As for the original question - I think, unfortunately, our resources aren't priced properly (big subsidies to utilities in the form of sunk investments by our government) so that new alternatives are going to take a while to stack up. Eventually, however, they will... Also, nice to think that should something horrible happen (aka New York black outs) those with renewable energy will be ok...
Love to hear from people who are trying to set up other systems (solar heating, pv panels, wind).0 -
Hi tik33. I'd love to be able to do a new build, although I'm not sure I could cope with the number of decisions! I'm an electronic engineer and have done quite a bit of work on my house.
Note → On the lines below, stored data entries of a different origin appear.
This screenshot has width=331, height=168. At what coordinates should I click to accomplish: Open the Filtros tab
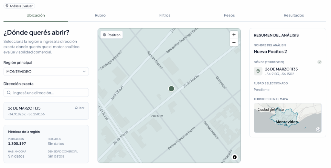165,15
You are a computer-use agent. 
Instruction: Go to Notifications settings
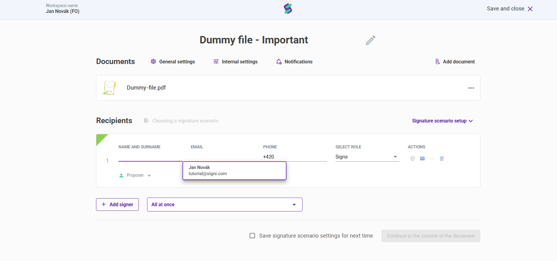click(294, 62)
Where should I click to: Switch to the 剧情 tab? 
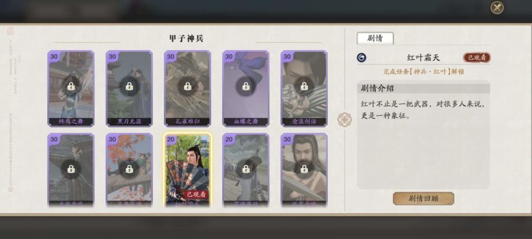[x=375, y=38]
I'd avoid syphoning the loft cistern empty by making sure the inlet was always above the water line. Similarly, the backup mains water inlet would have to be high up to make sure it couldn't syphon back, or a double check valve could be used. There's also the question of preventing overflows - your average 22mm warning pipe couldn't cope!
There's no need to purify rainwater for flushing toilets, in the same way that there's no need to dump polluting chemicals in toilet bowls all the time. I wouldn't want to clean my teeth in it though.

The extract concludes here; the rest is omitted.